2 High-speed Internet access
With so much rich content on the Net and so many fat e-mail attachments to download, a dial-up Internet connection is just too slow. Sign up for a DSL or cable Internet connection. They’re speed and cost comparable at $40 to $50 a month.
This small box, which sits on the line between your PC and your Net connection, performs a pair of important functions. First, it acts like a one-way mirror, allowing your computer to “see” out onto the Internet, but preventing outsiders, such as hackers, from seeing back into your computer. The alternative — software firewalls — are available for home use, but “most people don’t have the know-how to administer them,” says Steve Parent, president of Tech Dynamics, an it-consulting firm based in Calgary.
Costing little more than $100, a router is also a hub that allows you to set up a network. Visiting clients or business associates can plug their computers into the router to access the Net without disrupting your connection. If the idea of stringing cable all over your house makes you shudder, spring for a wireless version, available for less than $250. When used with a wireless network card installed on your laptop (an additional $150 or so), you can work while lounging by the fireplace, pool — anywhere else within 300 feet. For security’s sake, activate the encryption setting on a wireless router. Enlist your local techie for help.
4 Multifunction machinery
With space at a premium in many home offices, an all-in-one printer / scanner / fax ($400 to $500) makes a lot of sense.
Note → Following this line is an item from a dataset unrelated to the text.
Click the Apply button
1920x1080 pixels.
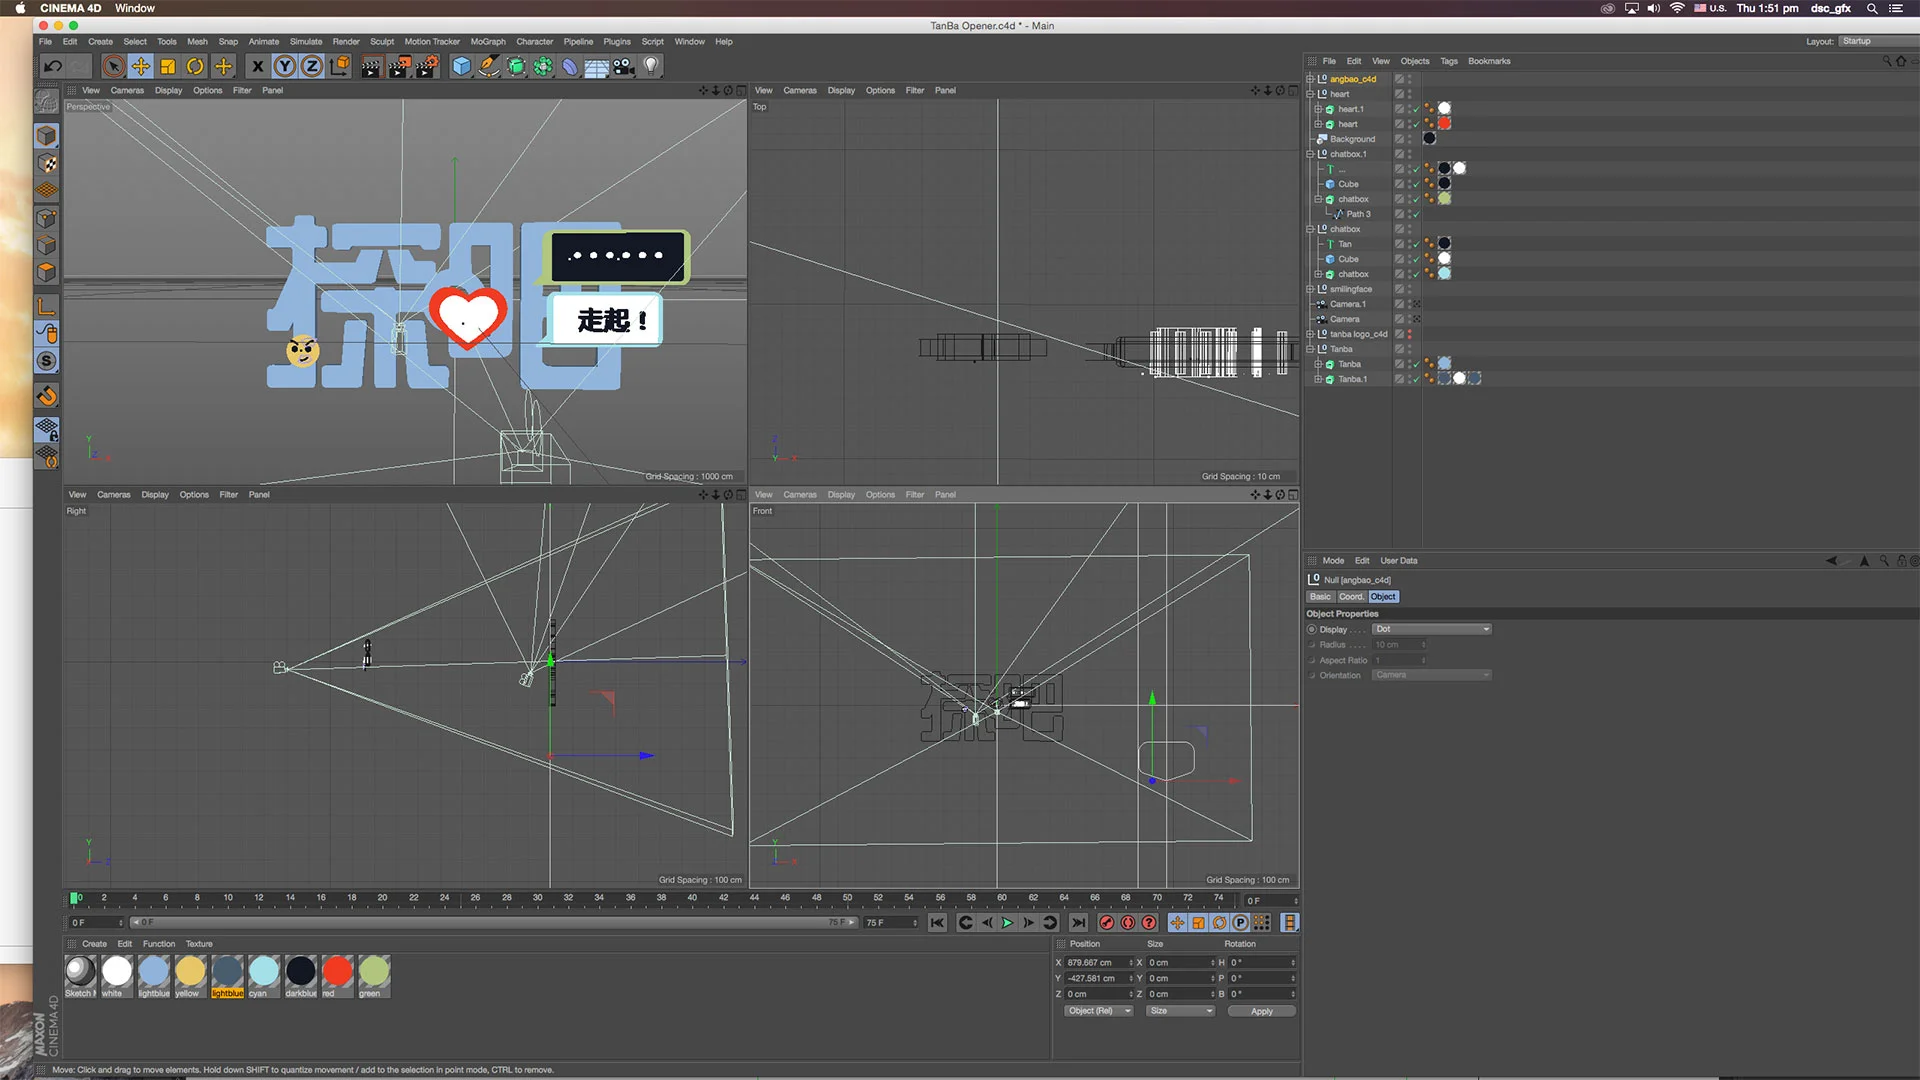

Think you don’t need a scanner? “They’re not just for scanning pictures anymore,” says McNeilly. Scanners can cut paper clutter by allowing you to store documents electronically. You can even turn a page of scanned text into an editable document in your word-processing application.
5 Remote access or VPN
Remote access software such as pcAnywhere ($200) can give you full access to your corporate servers and office PC from home. However, it gets expensive and hard to manage when many employees need an outside line into your computer network. If this is your situation, a virtual private network is a more powerful and cost-effective option. A VPN also encrypts the data transmitted between your home and work. You’ll pay roughly $2,500 for a VPN that can link up to 50 people at a time.
6 Security systems
While a router protects your PC from intruders, off-the-shelf antivirus software (roughly $50 per year) will innoculate your system from harmful computer bugs. You should also back up data in case your system is corrupted or fails outright. A CD-writer will make regular data backups a cinch, and they cost less than $100. Fortier prefers external hard-drives for no-fuss backups. Available for $200 to $300, you can use them to create a copy of your existing hard drive. Happy home computing.